• [Exercise brief]
Carry on the interview transcript below about parenting and hoping to write a book, starting right after its final sentence.

• [Provided text]
—————

HS:And so I'm always happy to say here's the thing I just read about it in a book by so and so, and maybe you could try that. Or here's a thing that occurred to me the last time, one of my kids was going through that and here's what I tried and here's how that went. And so I, you know, I very much hope to position myself as somebody who's sort of down in the trenches trying this stuff with you rather than handing advice down to you. Does that make sense?
JAC: Absolutely. And I think that's why you're so approachable and why I think I gravitate towards your writing is because when I read it, I feel like I could one day had children or I could one day navigate these, these hurdles that everyone faces. And that's, that's honestly why I wanted to talk to you.
HS: Well thank you.
HAC:So let's talk about the future. Is there a big goal that you want to accomplish in the future and how do you plan to get there?
HS: Yeah, I, you know, I really want to write books. I think that's, that's a pursuit. I would really enjoy doing, the physical writing of it and I also just love the idea of reaching a totally different audience, not necessarily a newspaper reading or website reading audience. And then engaging in a dialogue with that audience. I mean that, that to me is half the fun of this work is hearing from the people who have read something and then getting their questions or even their criticism. I just, I like that dialogue. I like hearing what, what you related to and what you couldn't at all relate to and I think that would be really fun on a book tour or you know, long after the book is released and people are, you know, hopefully buying and reading it.
HS:You don't want to write a book that no one reads. You know, to be able to share my stories and stories of, of people who I've been inspired by and learned from. Um, and a book is something I, I really hope to do. How am I getting there? That's a great question. I have a little word document file on my laptop that I, you know, go to and jot down notes. And, you know, I have sort of a loose introduction to a book and I'm at this point, I'm in the note taking phase, that note-taking phase might last a decade. I, you know, I don't know, I, I have a pretty, pretty specific way that I want to parent my kids and that requires me to be around and present with them a lot. And I, you know, I just don't, I don't want to hole myself up in my room and write while they're 8 and 12] and want me around and want to play with me in the basement and want me to come to all their lessons and I want to do that stuff.

—————

• [Provided data]
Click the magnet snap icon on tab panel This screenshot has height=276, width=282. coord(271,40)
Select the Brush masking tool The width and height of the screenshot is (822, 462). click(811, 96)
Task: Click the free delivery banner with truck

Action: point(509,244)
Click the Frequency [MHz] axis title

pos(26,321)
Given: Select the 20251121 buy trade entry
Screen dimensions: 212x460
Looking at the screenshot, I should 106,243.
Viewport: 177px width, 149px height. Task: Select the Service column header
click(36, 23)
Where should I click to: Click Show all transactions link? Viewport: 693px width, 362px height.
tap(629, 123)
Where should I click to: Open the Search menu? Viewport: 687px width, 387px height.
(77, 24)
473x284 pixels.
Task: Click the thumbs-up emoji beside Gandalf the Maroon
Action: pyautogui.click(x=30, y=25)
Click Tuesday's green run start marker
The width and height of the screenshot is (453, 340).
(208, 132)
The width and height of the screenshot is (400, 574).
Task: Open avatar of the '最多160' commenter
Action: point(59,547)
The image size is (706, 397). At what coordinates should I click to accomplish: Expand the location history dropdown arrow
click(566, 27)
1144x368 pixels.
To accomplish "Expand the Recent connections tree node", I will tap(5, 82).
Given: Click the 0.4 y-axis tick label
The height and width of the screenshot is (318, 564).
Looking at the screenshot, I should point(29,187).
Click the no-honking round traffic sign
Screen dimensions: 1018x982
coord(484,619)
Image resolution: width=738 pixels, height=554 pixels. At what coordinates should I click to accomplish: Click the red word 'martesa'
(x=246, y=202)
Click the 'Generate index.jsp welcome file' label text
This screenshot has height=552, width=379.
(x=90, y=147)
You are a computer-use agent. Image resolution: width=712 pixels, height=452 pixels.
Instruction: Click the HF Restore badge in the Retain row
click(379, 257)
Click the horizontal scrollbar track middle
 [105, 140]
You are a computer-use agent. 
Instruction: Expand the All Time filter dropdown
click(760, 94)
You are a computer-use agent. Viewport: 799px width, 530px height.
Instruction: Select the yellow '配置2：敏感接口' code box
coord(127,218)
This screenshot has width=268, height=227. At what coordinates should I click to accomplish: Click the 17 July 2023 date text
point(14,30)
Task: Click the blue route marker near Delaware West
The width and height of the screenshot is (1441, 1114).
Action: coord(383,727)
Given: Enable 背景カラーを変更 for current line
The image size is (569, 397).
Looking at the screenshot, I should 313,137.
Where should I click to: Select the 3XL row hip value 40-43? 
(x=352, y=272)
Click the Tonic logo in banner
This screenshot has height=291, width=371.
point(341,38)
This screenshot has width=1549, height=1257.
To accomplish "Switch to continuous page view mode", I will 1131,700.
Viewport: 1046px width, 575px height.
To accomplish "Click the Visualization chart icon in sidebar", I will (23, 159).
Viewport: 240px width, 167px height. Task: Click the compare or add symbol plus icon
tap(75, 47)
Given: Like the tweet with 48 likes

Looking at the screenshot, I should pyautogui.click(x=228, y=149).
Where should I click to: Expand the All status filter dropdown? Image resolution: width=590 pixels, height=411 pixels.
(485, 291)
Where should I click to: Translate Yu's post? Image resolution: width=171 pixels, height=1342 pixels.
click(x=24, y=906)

—————

• [Exercise output]
HS:So, so I don't think it's something I'm going to get to in the next couple years because my kids, they're just the ages that, you know, they need, they need me around a lot. They want me around a lot and I want to be there. But down the road I think I'll collect all those notes and all these life experiences and put them in a book, you know. And it's um, well it's a balancing act to quote the name of my column. To decide what is fair game for me to write about and what is not fair game in terms of like, you know, my kids’ experiences and their right to a private life and, and, and it's not so much like, oh, what stories should I tell and not tell about them because I think I have a pretty good sense of that already. I don’t—I don't tell anything about them. I don't write anything about them that I wouldn't say out loud in front of them to like company in our kitchen, you know what I mean?
HS:I'm not telling stories about bed wetting or crushes or puberty year things that they would be like, oh my God, how could you. I would never do that to them. But there are stories about my first marriage, about dating as a single mom about, you know, things like that, that, that feel very much like my stories. But, but once they're out there for people to read, you know, then there are also stories about June and Will's mom and, and so that's a, that's a tricky thing to navigate and I want to make sure I do that well. And that means not doing it like rushed, you know.
JAC: So I, I know that I read, I've read several column in which you've mentioned your ex husband, the two of you are co parenting, correct?
HS: Um, to a degree. Yeah. I mean he, yeah, he lives in Valparaiso, Indiana. So he's two hours away. It makes the day to day co parenting. Not really possible. He doesn't, he's not, he's not around physically to co-parent, but we share custody of them, and you know, talk through decisions and stuff like that.
JAC: And as, and as you write about him in that divorce, is that something that you're sort of comfortable sharing or are there sort of boundaries that you don't cross it with that?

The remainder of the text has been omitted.